[What you need to do] The data must be transcribed exactly, with no line missing.

Dataset items:
════════

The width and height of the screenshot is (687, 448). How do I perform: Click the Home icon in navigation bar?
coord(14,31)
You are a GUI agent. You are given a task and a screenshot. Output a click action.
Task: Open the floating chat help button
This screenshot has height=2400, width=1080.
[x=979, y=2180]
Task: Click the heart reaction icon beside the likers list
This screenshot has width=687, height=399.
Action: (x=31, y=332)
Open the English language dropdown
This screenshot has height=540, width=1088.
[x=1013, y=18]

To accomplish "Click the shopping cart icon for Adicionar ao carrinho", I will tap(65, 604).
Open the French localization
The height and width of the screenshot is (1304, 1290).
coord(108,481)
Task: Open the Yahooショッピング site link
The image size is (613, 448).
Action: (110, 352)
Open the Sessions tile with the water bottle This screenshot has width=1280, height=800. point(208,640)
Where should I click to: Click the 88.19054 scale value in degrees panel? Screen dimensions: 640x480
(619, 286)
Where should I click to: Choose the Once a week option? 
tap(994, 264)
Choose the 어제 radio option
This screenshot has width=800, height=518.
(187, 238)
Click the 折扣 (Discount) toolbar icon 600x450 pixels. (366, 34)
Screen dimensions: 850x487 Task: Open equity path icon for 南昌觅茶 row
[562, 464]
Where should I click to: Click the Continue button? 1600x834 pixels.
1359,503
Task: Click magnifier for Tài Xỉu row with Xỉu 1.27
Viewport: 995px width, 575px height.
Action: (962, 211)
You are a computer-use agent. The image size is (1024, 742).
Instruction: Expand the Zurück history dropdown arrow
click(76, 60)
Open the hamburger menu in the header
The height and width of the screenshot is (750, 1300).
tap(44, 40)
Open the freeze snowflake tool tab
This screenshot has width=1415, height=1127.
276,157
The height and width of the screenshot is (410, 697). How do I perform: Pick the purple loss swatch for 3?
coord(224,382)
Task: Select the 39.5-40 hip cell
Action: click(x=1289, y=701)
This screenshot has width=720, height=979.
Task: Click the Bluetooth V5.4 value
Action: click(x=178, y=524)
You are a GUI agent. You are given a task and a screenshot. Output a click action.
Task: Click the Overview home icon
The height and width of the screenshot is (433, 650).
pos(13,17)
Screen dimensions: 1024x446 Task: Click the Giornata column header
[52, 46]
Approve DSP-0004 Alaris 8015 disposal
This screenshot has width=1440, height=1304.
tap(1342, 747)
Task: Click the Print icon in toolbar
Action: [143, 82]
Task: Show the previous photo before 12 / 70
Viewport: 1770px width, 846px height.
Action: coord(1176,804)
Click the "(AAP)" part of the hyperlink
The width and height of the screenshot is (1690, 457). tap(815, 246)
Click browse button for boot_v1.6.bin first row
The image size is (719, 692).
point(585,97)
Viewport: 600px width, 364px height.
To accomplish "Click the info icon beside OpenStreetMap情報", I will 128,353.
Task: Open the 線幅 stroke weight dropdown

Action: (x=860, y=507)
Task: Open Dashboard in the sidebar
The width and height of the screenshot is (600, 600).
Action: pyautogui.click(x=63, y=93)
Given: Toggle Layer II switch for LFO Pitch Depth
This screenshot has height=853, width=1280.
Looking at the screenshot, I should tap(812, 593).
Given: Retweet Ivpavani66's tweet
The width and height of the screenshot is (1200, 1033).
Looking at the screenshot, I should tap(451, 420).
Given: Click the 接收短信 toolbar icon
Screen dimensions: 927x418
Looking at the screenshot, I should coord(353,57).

════════

[Reply to the exercise]
The width and height of the screenshot is (687, 448). How do I perform: Click the Home icon in navigation bar?
coord(14,31)
You are a GUI agent. You are given a task and a screenshot. Output a click action.
Task: Open the floating chat help button
This screenshot has height=2400, width=1080.
[x=979, y=2180]
Task: Click the heart reaction icon beside the likers list
This screenshot has width=687, height=399.
Action: (x=31, y=332)
Open the English language dropdown
This screenshot has height=540, width=1088.
[x=1013, y=18]

To accomplish "Click the shopping cart icon for Adicionar ao carrinho", I will tap(65, 604).
Open the French localization
The height and width of the screenshot is (1304, 1290).
coord(108,481)
Task: Open the Yahooショッピング site link
The image size is (613, 448).
Action: (110, 352)
Open the Sessions tile with the water bottle This screenshot has width=1280, height=800. point(208,640)
Where should I click to: Click the 88.19054 scale value in degrees panel? Screen dimensions: 640x480
(619, 286)
Where should I click to: Choose the Once a week option? 
tap(994, 264)
Choose the 어제 radio option
This screenshot has width=800, height=518.
(187, 238)
Click the 折扣 (Discount) toolbar icon 600x450 pixels. (366, 34)
Screen dimensions: 850x487 Task: Open equity path icon for 南昌觅茶 row
[562, 464]
Where should I click to: Click the Continue button? 1600x834 pixels.
1359,503
Task: Click magnifier for Tài Xỉu row with Xỉu 1.27
Viewport: 995px width, 575px height.
Action: (962, 211)
You are a computer-use agent. The image size is (1024, 742).
Instruction: Expand the Zurück history dropdown arrow
click(76, 60)
Open the hamburger menu in the header
The height and width of the screenshot is (750, 1300).
tap(44, 40)
Open the freeze snowflake tool tab
This screenshot has width=1415, height=1127.
276,157
The height and width of the screenshot is (410, 697). How do I perform: Pick the purple loss swatch for 3?
coord(224,382)
Task: Select the 39.5-40 hip cell
Action: click(x=1289, y=701)
This screenshot has width=720, height=979.
Task: Click the Bluetooth V5.4 value
Action: click(x=178, y=524)
You are a GUI agent. You are given a task and a screenshot. Output a click action.
Task: Click the Overview home icon
The height and width of the screenshot is (433, 650).
pos(13,17)
Screen dimensions: 1024x446 Task: Click the Giornata column header
[52, 46]
Approve DSP-0004 Alaris 8015 disposal
This screenshot has width=1440, height=1304.
tap(1342, 747)
Task: Click the Print icon in toolbar
Action: [143, 82]
Task: Show the previous photo before 12 / 70
Viewport: 1770px width, 846px height.
Action: coord(1176,804)
Click the "(AAP)" part of the hyperlink
The width and height of the screenshot is (1690, 457). tap(815, 246)
Click browse button for boot_v1.6.bin first row
The image size is (719, 692).
point(585,97)
Viewport: 600px width, 364px height.
To accomplish "Click the info icon beside OpenStreetMap情報", I will 128,353.
Task: Open the 線幅 stroke weight dropdown

Action: (x=860, y=507)
Task: Open Dashboard in the sidebar
The width and height of the screenshot is (600, 600).
Action: pyautogui.click(x=63, y=93)
Given: Toggle Layer II switch for LFO Pitch Depth
This screenshot has height=853, width=1280.
Looking at the screenshot, I should tap(812, 593).
Given: Retweet Ivpavani66's tweet
The width and height of the screenshot is (1200, 1033).
Looking at the screenshot, I should tap(451, 420).
Given: Click the 接收短信 toolbar icon
Screen dimensions: 927x418
Looking at the screenshot, I should coord(353,57).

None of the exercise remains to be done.